Our group divided itself among the four tables and each table was given the same challenge grouping to discuss for 10 minutes. They were encouraged to write their thoughts down on the “tablecloth.” After 10 minutes, one person stayed at that table to host and summarize the group’s ideas and the other three participants separated and went to each of the other café tables. The conversations then began again for 10 minutes. Each key challenge grouping had three rounds of conversations with a different mix of participants. Significant and robust cross talk, exchange of perspective, and dispersion of ideas resulted. At the end of the speed rounds, one person was asked to summarize to the entire group the salient points that were discussed and written down at his or her table.
Actionable strategies were identified for each key challenge. Places to invest and places to not expend resources were clear; novel consensus-based ideas were brought forward and began maturation.
One of the specific aims of the CHEER network is to build new contemporary leadership and an organizational structure that can address the research and healthcare challenges that face us every day. We are practice-based, an evolving and involving network of colleagues that collaborate and seek to address the needs for effective care. Conversation is of the utmost importance and is the only way to build and create a dialogue for healthcare excellence. The World Café process is a consensus- and relationship-building activity that enables each participant to lead from a personal perspective in a respectful and fun way. We emerged with eight strategies that leverage internal strengths and external opportunities to mitigate internal weaknesses and external threats.
One exciting strategy is to explore the development of a nonprofit organizational model that would potentially reduce overhead costs and provide a structure for ownership of the network. Another innovative strategy is to develop a “priority project portfolio”—a compendium of vetted project plans (and budgets) of importance to the AAO-HNSF (and feasible in the practice setting) that can be marketed for outside support or used as the basis for a grant.

INFORMATION SUPPLIED =
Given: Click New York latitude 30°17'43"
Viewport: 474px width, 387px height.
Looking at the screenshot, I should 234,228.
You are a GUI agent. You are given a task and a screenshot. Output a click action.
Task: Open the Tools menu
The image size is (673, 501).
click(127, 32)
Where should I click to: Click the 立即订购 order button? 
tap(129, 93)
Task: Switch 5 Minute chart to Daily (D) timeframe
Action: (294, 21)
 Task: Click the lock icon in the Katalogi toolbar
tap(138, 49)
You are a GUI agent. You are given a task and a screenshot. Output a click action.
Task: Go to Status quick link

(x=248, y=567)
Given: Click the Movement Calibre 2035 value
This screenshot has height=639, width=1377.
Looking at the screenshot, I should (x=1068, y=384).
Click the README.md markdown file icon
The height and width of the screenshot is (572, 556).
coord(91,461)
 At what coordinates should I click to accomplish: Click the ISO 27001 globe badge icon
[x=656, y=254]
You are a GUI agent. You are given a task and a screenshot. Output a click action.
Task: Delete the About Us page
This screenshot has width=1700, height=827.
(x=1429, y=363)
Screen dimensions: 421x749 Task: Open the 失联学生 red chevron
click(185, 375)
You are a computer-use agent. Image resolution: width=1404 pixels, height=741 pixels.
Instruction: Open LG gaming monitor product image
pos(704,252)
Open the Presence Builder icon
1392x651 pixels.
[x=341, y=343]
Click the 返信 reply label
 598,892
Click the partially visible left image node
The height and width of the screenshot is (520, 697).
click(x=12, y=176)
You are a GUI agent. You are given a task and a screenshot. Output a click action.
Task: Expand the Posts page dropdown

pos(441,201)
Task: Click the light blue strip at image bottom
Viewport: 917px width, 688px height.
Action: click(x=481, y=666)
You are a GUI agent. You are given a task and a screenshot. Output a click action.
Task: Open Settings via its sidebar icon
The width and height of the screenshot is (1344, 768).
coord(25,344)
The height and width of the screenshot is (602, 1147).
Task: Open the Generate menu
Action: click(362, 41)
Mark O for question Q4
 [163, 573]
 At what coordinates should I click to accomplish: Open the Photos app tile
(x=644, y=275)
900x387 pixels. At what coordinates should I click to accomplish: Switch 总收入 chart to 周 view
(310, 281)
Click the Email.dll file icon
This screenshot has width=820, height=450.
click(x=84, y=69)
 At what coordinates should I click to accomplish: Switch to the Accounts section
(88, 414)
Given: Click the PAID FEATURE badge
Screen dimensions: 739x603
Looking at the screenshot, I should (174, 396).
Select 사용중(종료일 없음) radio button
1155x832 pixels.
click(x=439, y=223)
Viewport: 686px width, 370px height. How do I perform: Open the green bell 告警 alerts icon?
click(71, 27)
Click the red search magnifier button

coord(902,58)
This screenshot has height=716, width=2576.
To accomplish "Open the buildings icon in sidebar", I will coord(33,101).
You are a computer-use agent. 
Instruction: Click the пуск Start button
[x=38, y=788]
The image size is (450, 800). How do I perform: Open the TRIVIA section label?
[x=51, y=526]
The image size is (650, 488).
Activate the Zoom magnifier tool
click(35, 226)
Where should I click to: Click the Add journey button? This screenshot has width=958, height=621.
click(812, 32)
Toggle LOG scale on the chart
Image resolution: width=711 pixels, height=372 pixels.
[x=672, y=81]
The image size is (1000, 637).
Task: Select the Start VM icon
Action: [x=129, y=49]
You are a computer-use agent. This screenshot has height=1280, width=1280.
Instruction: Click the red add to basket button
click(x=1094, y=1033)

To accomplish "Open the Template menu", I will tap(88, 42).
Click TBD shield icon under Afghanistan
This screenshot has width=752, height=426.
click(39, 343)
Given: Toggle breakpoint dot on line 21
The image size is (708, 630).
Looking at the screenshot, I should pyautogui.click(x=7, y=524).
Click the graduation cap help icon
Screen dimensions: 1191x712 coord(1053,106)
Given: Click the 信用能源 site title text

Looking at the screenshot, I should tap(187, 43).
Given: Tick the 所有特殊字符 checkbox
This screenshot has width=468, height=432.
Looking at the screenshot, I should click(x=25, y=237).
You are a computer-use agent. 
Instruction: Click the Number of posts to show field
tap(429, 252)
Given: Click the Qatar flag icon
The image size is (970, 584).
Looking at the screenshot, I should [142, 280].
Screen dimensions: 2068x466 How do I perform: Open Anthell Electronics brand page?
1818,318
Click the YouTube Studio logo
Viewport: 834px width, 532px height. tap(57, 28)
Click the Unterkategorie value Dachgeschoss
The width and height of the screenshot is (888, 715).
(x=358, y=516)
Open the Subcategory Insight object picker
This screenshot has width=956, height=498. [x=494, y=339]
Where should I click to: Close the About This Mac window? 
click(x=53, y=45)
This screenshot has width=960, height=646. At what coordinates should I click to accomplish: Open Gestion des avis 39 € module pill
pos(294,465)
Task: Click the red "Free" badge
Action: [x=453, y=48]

WHAT THE TASK ASKS = From the passage about the CHEER network's World Café session, transcribe word for word the part that begins at "Actionable strategies were" and stops after "and began maturation.".

EXERCISE RESPONSE =
Actionable strategies were identified for each key challenge. Places to invest and places to not expend resources were clear; novel consensus-based ideas were brought forward and began maturation.